# Perkins Works, anyone?



## NaphtaliPress (Sep 11, 2014)

Anyone have Perksins works handy? I need to find the story he relates below (cited in Durham on Revelation) in his Lectures Upon the Three First _Chapters_ of _Revelation_, on the letter to the church of Philadelphia (at least that is the section where Durham cites him). Or if you have the work as published in 1604 that would do; otherwise looks like I will need EEB). Thought I'd caught all Durham's references but this one got by me (needed a break from CPJ and Grand Debate for a day or two so I am beginning the finer edit on the lectures on chapter 3).
Worthy Perkins, on the place, gives a memorable instance of this in the time of the persecution under Queen Mary of England, to wit, that there was an honest man of mean parts, and no great esteem, near to Cambridge, who did seal the truth with his blood, when all the great scholars and doctors of that university did miserably and shamefully make defection from the same.​


----------



## MW (Sep 12, 2014)

Works, 1631, Printed by John Haviland, volume 3, pp. 343-344. On Rev. 3:8.
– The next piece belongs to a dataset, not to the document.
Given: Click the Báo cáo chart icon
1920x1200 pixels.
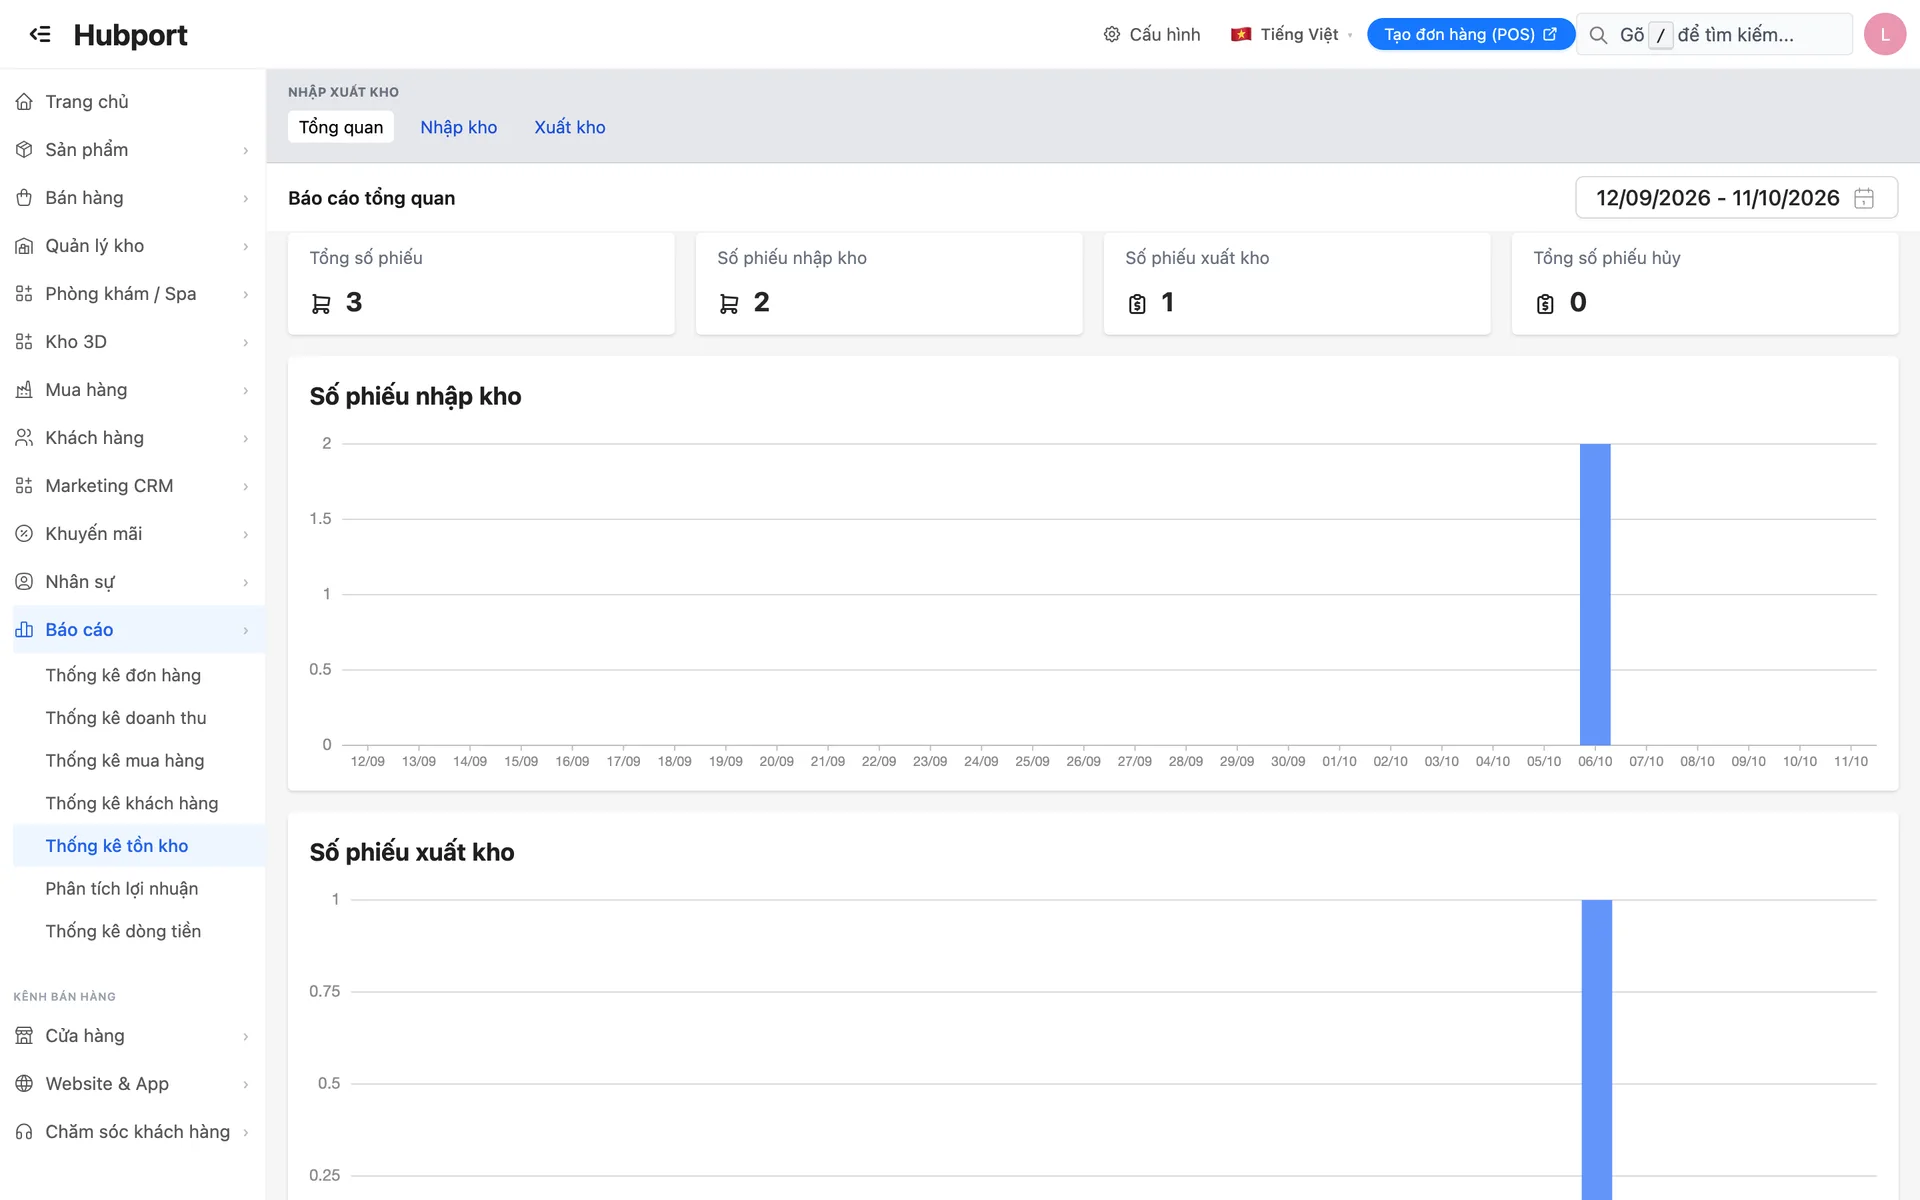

> In the days of Queen Mary, when religion was in banishing, this our famous school of the prophets had many learned men in it; yet not one of them stood out for the defence of the gospel: when as a poor secular priest, not three miles off, who was far behind them in gifts of learning and knowledge, yet having the truth revealed unto him, did stand out for the maintenance of the same, even to the sealing of it with his blood.


----------



## NaphtaliPress (Sep 12, 2014)

Thanks very much Matthew; this rounds out my note nicely.


----------